Una luce in fondo al tunnel. Addirittura, “dopo i mille di Garibaldi, il nuovo Risargimento del calcio italiano”, come dice il presidente della Sampdoria, Massimo Ferrero. Troppa retorica, decisamente. Però una macchia di colore sugli spalti, per una volta vero, non quello virtuale delle grafiche posticce della pay-tv. Un suono autentico, un filo di emozione alle partite, quello sì. È tornata la Serie A. Grazie ai tifosi.

Pochi, a dire il vero: al massimo mille, a volte anche meno visto che data l’incertezza e l’improvvisazione tanti club non hanno fatto nemmeno in tempo ad organizzarsi. Zero sabato pomeriggio a Firenze per il debutto di Fiorentina-Torino, 114 al Bentegodi per Verona-Roma, tutto esaurito a Parma, Reggio-Emilia e allo Juventus Stadium. Nessun pagante, tutti invitati: per iniziative sociali (medici che hanno combattuto il Covid) o commerciali (gli ingressi degli sponsor, così si salvano almeno i ricchi contratti). Non cambia quasi niente e cambia tutto.

Sarà che l’inizio della nuova stagione, la classifica azzerata, orari e giorni di gioco tradizionali, ci hanno restituito una sensazione di normalità. Pur senza particolari spunti calcistici (la solita Juve che vince contro la solita provinciale rinunciataria a Torino, il meglio paradossalmente proprio dallo 0-0 fra Verona e Roma), guardare le prime partite della Serie A 2020/2021 ha avuto un gusto diverso, più autentico. E il merito forse è proprio dei tifosi. Certo, erano decisamente ancora troppo pochi per gli stadi così grandi, specie per i club che continuano a contare nervosamente i milioni persi per il Covid e a fare pressioni sul governo. Però almeno c’erano, si vedevano ogni tanto sulle tribune, si sentivano fra un’azione e l’altra: applausi, esultanze, persino qualche coro al posto del silenzio surreale a cui ci eravamo abituati negli scorsi mesi. Calcio quasi normale. Peccato fosse anche (quasi) fuori legge.

Ad oggi è ancora in vigore un decreto che consente la presenza di mille spettatori in eventi sportivi di “minore entità”: certo non si può dire che la Serie A rientri fra questi. Il via libera è arrivato grazie al solito modus operandi all’italiana, fatto di deroghe, forzature: la “spallata” di alcune Regioni, che per fini politici hanno sfruttato un cavillo del Dpcm (il passaggio dove si autorizza in casi eccezionali i governatori a derogare oltre il tetto dei mille, previo parere del Cts: “Se sopra mille serve il parere del Cts, sotto non ce n’è bisogno”, questo il ragionamento capzioso di Bonaccini &C.); il dover fare buon viso a cattiva sorte del governo, che non potendo andare allo scontro istituzionale in pieno weekend elettorale, ha preferito dare l’ok a tutti per evitare almeno disparità. Che però restano comunque: vale solo per la Serie A, non per altre discipline e categorie minori, infatti la Serie B o i Dilettanti del presidente Sibilia sono sul piede di guerra, in settimana ci vorrà un nuovo intervento uniformatore.

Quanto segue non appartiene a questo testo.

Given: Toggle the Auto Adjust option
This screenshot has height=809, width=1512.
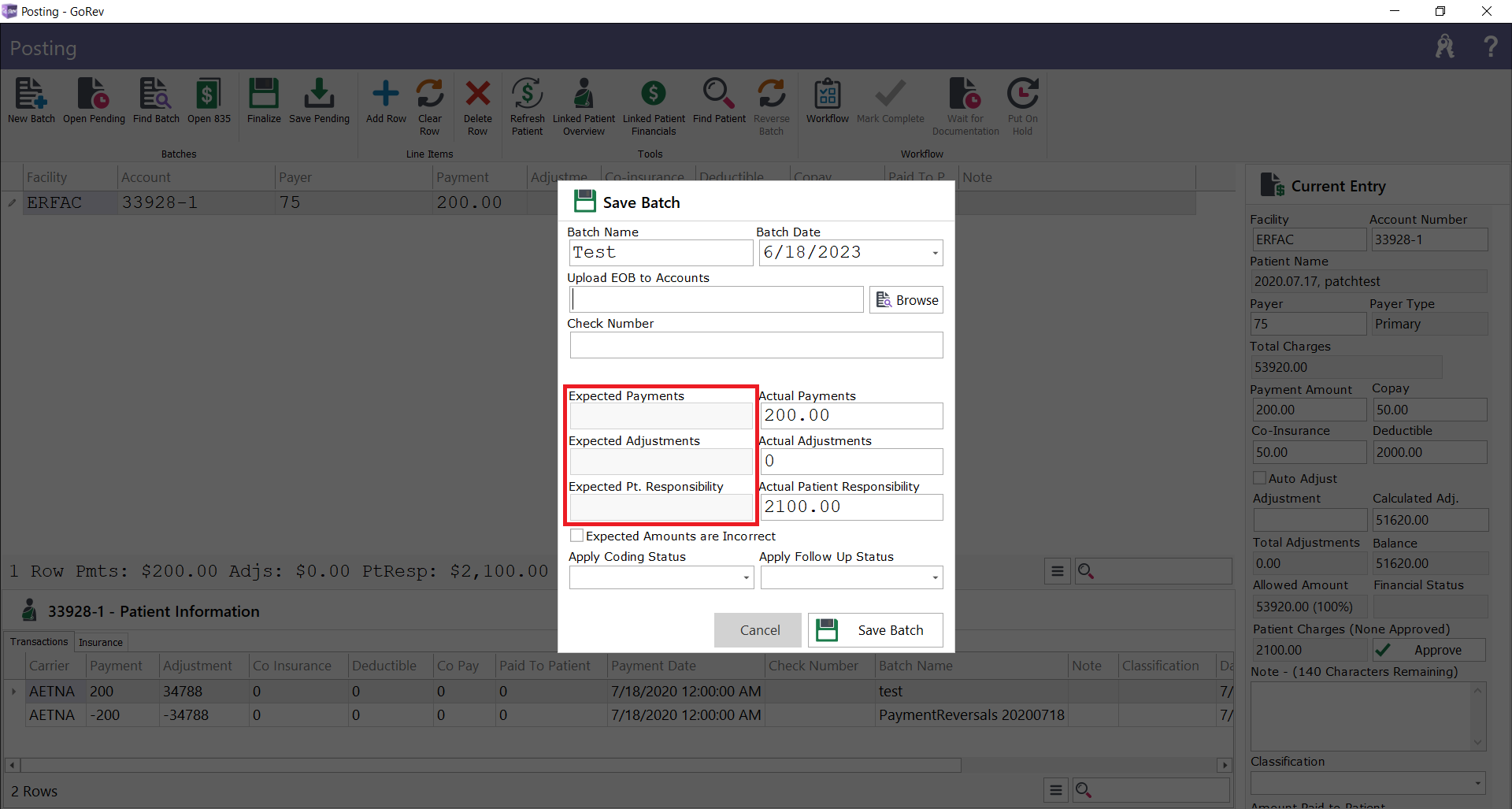Looking at the screenshot, I should coord(1260,478).
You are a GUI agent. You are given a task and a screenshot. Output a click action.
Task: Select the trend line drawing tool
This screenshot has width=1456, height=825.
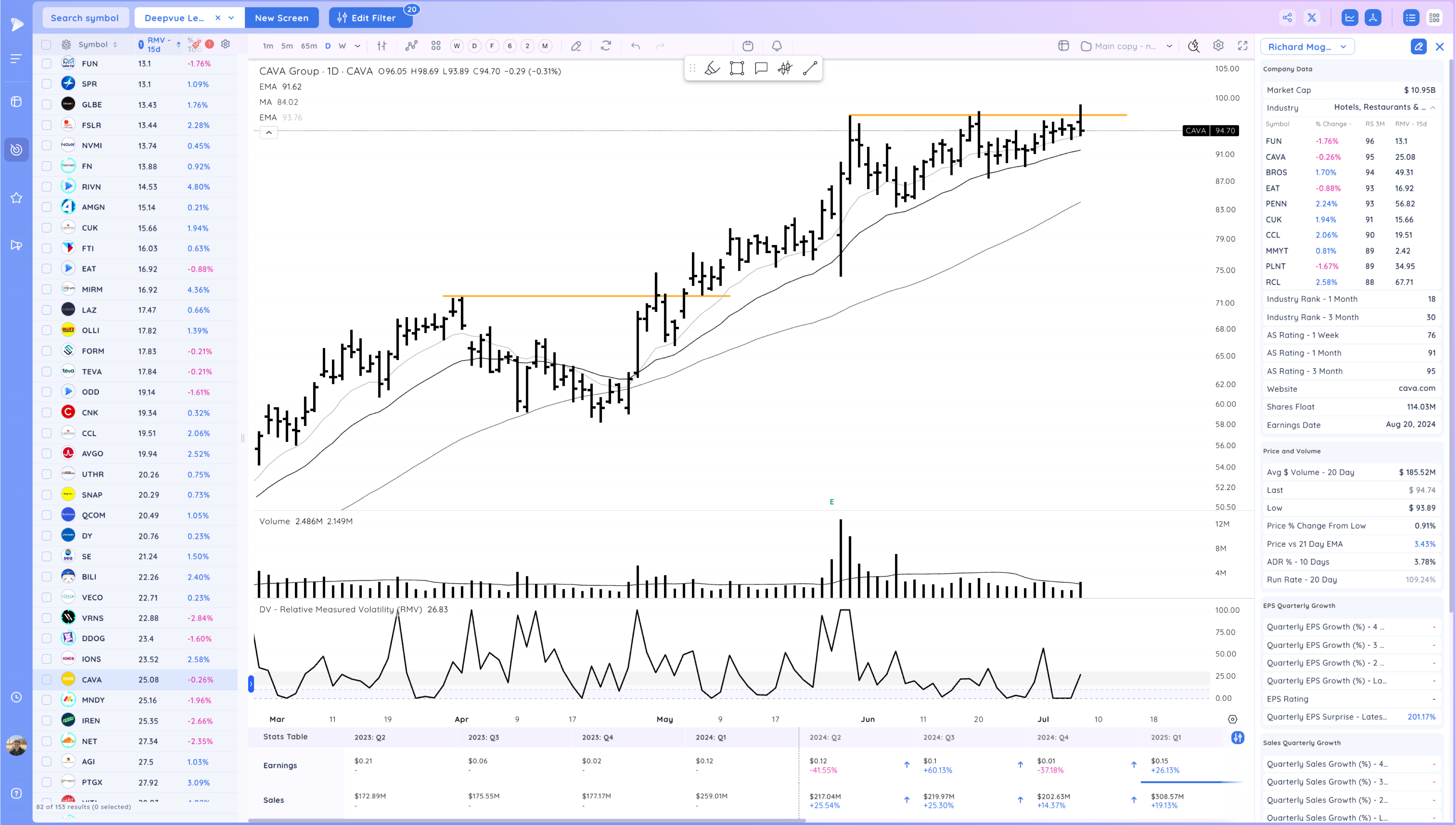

Mille spettatori non fanno davvero la differenza, né per i contagi, né per il calcio. Ospitare così poche persone in stadi così grandi non rappresenta un problema, il divieto era probabilmente eccessivo e ingiustificato. Il punto è che i club non si accontenteranno e questa riapertura minima sarà solo il primo passo per ottenere ciò che vogliono davvero, ovvero una capienza del 30-40%, cioè anche 10-15mila persone a San Siro o all’Olimpico, che per il Comitato tecnico scientifico al momento resta un rischio “impensabile”. La riapertura degli stadi, il ritorno alla normalità del pallone non sarà semplice. Intanto godiamoci il piacere ritrovato, e un po’ proibito, della Serie A con il pubblico. Pare quasi vera.